[The input]
• • • •
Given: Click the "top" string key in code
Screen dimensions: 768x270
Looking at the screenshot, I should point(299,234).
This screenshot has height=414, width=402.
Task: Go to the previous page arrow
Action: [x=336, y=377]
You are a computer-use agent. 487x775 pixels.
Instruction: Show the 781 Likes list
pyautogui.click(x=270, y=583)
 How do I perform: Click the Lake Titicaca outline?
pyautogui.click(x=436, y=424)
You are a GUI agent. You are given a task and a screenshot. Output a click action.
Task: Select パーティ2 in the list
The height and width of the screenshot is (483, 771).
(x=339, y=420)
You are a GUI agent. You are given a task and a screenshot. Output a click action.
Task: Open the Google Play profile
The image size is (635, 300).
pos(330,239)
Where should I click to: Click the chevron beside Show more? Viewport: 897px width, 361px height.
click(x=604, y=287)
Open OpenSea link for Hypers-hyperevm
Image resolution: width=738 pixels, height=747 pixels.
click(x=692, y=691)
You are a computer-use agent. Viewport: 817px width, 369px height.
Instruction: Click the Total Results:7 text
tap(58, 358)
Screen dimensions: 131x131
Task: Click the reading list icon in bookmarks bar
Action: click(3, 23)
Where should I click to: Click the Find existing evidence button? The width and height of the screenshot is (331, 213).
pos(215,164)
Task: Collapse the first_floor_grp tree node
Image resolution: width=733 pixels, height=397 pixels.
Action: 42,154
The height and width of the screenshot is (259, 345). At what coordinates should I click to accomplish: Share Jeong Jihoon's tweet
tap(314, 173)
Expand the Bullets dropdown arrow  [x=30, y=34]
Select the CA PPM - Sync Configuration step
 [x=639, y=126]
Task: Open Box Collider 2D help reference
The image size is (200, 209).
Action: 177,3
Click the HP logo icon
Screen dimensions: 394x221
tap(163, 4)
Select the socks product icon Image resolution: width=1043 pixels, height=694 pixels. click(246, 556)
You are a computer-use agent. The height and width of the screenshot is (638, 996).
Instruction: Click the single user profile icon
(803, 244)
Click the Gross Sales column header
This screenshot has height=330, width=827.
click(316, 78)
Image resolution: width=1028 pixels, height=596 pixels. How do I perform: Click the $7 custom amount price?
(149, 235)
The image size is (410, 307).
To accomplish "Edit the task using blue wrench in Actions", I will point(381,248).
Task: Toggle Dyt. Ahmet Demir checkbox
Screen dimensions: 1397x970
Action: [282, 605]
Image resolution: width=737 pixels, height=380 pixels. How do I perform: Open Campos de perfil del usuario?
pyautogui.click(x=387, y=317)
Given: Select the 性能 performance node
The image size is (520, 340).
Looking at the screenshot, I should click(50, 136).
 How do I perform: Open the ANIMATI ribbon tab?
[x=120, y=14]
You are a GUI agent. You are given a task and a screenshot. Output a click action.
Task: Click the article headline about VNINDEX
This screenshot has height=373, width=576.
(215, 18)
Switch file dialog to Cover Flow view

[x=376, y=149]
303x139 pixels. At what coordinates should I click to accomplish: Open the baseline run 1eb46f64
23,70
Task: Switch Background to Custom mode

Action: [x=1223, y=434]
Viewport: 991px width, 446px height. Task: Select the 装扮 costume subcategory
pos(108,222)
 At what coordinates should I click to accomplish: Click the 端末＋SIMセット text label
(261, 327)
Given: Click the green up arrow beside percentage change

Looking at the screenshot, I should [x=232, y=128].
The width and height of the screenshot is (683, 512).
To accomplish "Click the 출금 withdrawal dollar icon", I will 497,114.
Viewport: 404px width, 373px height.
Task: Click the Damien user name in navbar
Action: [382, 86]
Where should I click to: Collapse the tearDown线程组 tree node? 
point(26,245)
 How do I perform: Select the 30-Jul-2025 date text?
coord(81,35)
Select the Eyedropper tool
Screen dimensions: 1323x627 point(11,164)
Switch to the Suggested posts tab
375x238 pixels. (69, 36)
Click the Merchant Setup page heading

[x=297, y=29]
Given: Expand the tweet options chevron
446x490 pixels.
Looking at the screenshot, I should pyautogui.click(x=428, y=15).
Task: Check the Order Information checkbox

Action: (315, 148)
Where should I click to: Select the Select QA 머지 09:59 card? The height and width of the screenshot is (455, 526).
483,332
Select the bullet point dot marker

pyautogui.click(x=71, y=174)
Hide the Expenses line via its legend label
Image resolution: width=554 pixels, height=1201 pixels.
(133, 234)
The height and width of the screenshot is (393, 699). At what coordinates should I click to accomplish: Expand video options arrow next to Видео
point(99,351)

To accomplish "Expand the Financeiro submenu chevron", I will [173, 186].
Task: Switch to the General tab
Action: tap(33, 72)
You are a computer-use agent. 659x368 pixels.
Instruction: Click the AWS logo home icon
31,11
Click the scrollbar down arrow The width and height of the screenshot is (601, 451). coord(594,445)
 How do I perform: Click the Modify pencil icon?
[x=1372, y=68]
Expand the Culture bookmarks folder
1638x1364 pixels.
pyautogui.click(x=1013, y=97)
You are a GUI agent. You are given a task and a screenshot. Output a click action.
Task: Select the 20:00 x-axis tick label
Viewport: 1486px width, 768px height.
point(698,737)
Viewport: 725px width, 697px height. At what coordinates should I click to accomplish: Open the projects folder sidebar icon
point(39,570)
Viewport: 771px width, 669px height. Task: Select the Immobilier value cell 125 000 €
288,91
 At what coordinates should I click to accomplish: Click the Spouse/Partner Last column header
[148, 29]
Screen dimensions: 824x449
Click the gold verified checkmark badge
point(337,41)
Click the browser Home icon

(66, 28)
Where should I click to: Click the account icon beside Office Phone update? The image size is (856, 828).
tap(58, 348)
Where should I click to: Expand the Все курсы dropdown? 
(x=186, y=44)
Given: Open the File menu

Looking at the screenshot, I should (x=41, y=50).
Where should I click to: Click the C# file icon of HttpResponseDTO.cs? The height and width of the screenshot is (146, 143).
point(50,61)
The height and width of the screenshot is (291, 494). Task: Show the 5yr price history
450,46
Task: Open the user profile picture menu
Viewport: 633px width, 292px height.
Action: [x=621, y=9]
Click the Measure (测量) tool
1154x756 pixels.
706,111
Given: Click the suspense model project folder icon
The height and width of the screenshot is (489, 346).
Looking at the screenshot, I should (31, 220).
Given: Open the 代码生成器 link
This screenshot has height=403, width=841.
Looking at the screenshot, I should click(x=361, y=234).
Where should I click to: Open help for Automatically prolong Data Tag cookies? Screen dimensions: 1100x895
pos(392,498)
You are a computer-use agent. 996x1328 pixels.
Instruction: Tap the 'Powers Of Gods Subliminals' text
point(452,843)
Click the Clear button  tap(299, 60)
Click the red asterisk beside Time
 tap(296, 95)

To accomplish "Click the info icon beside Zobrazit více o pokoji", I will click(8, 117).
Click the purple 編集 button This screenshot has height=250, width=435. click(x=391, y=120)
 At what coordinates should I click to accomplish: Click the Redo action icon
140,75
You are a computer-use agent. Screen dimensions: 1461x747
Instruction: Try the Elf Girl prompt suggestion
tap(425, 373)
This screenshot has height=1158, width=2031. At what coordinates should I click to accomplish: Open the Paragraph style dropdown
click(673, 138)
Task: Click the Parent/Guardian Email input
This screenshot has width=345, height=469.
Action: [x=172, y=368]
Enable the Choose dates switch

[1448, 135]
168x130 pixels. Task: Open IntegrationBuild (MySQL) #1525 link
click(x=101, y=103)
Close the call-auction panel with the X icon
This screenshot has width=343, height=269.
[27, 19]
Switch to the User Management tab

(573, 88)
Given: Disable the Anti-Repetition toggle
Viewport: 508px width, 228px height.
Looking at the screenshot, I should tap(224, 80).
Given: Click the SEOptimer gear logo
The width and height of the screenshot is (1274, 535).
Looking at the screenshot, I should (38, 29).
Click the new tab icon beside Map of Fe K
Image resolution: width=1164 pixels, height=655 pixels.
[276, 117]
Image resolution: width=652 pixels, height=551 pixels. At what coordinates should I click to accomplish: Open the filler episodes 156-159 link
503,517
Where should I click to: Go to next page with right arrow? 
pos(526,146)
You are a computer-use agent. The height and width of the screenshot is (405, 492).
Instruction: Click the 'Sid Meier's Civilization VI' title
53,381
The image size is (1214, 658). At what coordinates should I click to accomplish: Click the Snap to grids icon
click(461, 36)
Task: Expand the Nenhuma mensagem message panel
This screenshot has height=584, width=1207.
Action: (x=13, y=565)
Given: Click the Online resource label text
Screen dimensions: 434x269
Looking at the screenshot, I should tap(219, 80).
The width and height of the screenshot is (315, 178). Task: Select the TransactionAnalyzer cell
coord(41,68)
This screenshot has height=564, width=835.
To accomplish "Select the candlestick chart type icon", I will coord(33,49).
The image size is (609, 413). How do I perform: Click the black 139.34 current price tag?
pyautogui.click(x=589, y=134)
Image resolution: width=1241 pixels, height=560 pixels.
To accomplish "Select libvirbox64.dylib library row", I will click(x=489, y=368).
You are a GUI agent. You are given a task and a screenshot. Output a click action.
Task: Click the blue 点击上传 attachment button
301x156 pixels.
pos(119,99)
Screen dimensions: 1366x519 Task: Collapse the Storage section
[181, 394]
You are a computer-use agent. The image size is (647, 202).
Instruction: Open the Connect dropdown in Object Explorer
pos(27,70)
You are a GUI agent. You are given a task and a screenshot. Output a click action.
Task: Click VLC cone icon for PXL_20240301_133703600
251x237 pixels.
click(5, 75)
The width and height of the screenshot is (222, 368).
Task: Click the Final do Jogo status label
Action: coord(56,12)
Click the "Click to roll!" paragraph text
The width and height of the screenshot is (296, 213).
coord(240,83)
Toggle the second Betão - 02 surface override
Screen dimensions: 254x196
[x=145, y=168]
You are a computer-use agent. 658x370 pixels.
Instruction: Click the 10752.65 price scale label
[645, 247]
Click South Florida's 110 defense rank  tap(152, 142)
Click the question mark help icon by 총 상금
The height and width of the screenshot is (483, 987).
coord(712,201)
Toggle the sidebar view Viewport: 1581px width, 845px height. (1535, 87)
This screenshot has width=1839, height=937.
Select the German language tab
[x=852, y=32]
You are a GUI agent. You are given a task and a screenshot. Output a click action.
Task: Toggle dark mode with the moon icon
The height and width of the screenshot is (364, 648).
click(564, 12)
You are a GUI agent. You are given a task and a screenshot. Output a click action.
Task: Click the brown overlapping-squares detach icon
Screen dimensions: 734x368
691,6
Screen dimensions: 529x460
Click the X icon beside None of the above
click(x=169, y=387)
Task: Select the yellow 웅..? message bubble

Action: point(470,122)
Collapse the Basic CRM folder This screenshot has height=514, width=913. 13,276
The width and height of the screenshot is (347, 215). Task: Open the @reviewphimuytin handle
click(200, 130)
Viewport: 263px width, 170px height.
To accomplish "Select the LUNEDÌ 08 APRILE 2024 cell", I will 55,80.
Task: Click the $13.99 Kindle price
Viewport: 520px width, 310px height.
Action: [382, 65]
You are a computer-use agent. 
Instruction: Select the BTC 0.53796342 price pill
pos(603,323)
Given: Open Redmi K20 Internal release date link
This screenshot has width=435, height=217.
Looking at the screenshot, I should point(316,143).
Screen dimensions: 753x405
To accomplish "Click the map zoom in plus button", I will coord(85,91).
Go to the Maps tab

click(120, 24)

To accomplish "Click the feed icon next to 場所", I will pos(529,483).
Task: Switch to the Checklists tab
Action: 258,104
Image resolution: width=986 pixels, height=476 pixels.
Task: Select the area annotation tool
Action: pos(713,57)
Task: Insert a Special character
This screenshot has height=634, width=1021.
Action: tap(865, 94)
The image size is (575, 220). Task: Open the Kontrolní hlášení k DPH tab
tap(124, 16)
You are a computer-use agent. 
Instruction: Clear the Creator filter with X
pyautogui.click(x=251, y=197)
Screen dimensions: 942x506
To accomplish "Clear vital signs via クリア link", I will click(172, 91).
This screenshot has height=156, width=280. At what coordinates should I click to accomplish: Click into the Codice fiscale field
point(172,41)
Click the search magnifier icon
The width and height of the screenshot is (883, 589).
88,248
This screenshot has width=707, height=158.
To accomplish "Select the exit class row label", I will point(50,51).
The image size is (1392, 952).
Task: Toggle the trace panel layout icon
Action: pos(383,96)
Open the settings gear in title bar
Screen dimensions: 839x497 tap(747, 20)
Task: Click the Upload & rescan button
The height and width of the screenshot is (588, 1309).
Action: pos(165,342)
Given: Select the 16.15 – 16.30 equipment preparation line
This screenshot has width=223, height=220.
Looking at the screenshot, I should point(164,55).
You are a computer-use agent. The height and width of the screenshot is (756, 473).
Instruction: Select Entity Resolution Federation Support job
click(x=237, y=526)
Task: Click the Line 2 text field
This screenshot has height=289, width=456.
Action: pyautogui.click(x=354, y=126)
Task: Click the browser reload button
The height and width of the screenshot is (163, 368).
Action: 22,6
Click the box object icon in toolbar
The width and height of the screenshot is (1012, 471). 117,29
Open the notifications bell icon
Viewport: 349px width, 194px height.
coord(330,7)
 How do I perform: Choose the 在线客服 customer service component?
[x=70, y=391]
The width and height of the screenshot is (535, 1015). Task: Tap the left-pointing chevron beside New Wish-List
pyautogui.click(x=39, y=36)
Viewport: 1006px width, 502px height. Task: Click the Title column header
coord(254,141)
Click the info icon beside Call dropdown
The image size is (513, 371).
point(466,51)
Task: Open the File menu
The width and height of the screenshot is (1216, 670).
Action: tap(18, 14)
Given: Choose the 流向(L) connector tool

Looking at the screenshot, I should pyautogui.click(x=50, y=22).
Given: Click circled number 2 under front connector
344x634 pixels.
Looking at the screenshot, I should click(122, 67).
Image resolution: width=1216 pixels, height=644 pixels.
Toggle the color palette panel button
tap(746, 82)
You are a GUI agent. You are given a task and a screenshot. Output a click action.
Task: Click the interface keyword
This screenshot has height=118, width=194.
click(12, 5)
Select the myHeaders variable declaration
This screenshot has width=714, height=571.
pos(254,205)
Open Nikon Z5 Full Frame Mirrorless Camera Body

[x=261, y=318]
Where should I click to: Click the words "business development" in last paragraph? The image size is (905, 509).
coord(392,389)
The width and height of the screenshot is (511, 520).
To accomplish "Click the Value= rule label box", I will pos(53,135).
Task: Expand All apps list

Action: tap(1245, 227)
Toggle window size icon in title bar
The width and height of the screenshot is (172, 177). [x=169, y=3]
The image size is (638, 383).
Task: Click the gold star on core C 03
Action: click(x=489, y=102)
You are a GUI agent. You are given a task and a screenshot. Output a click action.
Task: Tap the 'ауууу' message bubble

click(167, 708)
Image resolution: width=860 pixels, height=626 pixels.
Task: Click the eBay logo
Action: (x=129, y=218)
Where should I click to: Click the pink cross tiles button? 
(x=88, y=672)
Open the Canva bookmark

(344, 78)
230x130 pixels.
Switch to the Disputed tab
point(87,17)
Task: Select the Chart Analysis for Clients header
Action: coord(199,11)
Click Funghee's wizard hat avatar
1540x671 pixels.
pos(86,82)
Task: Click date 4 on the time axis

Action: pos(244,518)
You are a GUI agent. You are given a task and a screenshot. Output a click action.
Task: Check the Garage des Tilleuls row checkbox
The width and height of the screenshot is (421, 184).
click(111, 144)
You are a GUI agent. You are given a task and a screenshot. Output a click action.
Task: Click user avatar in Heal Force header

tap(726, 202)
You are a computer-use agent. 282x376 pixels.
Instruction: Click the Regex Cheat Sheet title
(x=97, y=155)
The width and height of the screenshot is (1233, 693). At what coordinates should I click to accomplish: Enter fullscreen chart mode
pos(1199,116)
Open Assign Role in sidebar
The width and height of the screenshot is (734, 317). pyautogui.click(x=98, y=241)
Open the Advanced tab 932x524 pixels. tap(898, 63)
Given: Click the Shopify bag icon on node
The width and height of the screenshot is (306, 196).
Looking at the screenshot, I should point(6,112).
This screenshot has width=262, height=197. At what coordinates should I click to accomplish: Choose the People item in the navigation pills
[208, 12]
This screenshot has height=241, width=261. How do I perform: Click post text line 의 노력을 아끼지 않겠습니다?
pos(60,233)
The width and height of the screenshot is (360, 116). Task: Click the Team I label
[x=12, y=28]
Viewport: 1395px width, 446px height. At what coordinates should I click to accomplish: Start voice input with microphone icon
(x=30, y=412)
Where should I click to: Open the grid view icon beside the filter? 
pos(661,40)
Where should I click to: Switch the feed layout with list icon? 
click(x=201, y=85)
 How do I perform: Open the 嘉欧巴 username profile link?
• • • •
[Action item]
Report how many lines in the records hold the word "blue", giving the number and nothing else.

[Written answer]
2